Website back up

My Xeoned Microserver caught fire and burned up!

Just kidding. |:-)

A few weeks ago out of the blue a real-estate agent told me the house we’re renting was going to be put on the market.  I was surprised because owners typically list in Spring or Summer when people are looking to buy a house, but here I am a month away from snow with the possibility we’ll have to leave at any moment with only a 30 days notice and at this time the housing market is very thin.  I really don’t want to be moving during a blizzard and couldn’t find a place in town this time of year.  I thought the wisest choice was to preemptively move when we have some control of the timing so we moved to a house in a semi-rural area.

aircraft_ran_off_runway

We’re enjoying the new house–It’s fun to see wildlife in my backyard, also my commute is great, I get to see fun and exciting things on my drive home for lunch like airplanes running off the end of the runway!  The downside is the area I live in has been reported as having the slowest and worst internet in the United States.
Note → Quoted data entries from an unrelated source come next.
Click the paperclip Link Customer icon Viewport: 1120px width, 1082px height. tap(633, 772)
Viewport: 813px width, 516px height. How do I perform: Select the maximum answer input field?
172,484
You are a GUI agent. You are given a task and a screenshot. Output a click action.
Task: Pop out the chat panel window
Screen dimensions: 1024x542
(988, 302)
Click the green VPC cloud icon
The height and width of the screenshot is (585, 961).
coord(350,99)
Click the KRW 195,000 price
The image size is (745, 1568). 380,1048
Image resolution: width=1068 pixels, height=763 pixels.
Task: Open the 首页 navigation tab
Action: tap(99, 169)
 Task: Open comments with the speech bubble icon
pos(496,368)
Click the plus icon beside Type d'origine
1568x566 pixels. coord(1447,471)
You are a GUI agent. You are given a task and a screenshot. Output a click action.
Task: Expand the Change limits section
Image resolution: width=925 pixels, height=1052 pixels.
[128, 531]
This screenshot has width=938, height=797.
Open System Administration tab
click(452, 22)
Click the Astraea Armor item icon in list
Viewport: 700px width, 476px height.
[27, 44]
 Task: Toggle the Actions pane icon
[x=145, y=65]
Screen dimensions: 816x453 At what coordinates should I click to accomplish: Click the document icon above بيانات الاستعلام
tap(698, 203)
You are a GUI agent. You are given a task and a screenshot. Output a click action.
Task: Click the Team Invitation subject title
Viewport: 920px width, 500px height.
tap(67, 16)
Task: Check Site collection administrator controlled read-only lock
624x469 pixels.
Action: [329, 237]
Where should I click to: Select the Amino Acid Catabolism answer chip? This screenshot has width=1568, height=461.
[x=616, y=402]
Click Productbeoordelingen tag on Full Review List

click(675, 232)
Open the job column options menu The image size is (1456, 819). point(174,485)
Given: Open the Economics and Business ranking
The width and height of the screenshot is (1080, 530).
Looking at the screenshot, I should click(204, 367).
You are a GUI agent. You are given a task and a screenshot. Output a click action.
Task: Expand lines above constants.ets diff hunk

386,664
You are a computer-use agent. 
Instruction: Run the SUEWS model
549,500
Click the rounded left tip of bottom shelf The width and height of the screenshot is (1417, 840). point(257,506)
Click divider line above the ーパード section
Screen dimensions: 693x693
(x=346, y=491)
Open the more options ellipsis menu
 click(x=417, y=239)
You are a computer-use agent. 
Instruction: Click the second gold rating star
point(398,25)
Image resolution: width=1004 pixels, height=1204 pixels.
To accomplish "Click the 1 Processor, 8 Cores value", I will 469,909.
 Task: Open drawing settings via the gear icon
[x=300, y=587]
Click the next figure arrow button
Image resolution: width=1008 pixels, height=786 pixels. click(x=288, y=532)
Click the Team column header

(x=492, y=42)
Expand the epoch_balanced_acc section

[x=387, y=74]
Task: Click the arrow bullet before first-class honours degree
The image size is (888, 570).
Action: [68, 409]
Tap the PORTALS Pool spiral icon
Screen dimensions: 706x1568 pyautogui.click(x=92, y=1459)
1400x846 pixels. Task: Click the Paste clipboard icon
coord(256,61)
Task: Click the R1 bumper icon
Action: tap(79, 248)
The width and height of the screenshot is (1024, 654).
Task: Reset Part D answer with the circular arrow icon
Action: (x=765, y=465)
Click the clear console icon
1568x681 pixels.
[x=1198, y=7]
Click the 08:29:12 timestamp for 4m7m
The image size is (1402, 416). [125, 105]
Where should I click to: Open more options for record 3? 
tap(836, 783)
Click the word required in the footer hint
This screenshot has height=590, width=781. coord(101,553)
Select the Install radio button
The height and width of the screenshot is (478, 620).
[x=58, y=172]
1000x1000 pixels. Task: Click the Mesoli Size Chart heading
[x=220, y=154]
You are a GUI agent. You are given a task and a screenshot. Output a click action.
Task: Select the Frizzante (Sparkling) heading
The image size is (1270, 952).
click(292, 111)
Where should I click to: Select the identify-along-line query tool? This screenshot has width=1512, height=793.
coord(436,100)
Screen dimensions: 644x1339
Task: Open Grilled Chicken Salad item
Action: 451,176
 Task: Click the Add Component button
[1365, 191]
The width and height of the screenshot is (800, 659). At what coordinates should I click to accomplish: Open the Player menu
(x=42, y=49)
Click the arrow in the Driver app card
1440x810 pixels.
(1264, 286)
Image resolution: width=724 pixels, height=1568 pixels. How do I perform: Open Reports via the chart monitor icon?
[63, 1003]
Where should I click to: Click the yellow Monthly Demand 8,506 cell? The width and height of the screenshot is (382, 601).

It took me awhile to get internet because I was concerned with quite a few other things like unpacking essential stuff, fixing important things in the house (like outlets with no plates) and buying a car since I no longer live close enough to walk to work and making sure to still spend time with Kris and Eli and also prayer and meditation so I just didn’t have time to get to it.  When I got around to it, getting the website back up was challenging.  Cable and DSL were out of the question, there isn’t even a phone line to the house.  I spent a couple weeks trying to get a local site-to-site wireless provider but none could reach us due to trees and mountains blocking line-of-site to the towers.  So that left two options, Satellite or Verizon Wireless (I do get LTE here!).  Both had limited bandwidth so the obvious choice was Verizon Wireless via Millenicom which gives me 20GB data per month (I am used to 250GB/month so we’re having to cut way back).  I used my extra DD-WRT router to act as a wireless bridge between the MiFi and my main Tomato router to get an Ethernet connection to the server–so that’s what is serving this website up now.  If you should try to visit this blog and it’s down, you can assume it’s either a snowstorm or I ran out of bandwidth–in which case it will be back up on the 1st of the next month.

Earlier in the week to see what my Google ranking damage was I did a search on “b3n” and I did see that someone on homeservershow (Wayback machine) noticed it was down–I tried to register for an account so I could reply, but I can’t seem to get the activation to work.  I got an activation email, clicked on the link, but I still can’t login.  But thought I’d let you know the website owner dragging worked.

Well, I’m off to look at snowplows…

1 thought on “Website back up”

  1. I find it absolutely amazing that I’m able to read your website. Pictures, text, and your thoughts all coming from a small box in the middle of nowhere. We can rant and complain about slow Internet speeds (I am lucky to get 3 Mbps at my mountain house), but to think 20 years ago this would be almost unheard of.

    FWIW, I used to host a website when I was in college (a very fast connection!), and when I relocated to an apartment and later a house. However Comcast doesn’t like residential customers running servers on their connections without upgrading to their business class service, so I had to move to a traditional website host. I enjoyed running my own server, and it forced me to learn about PHP, SQL, and other technologies.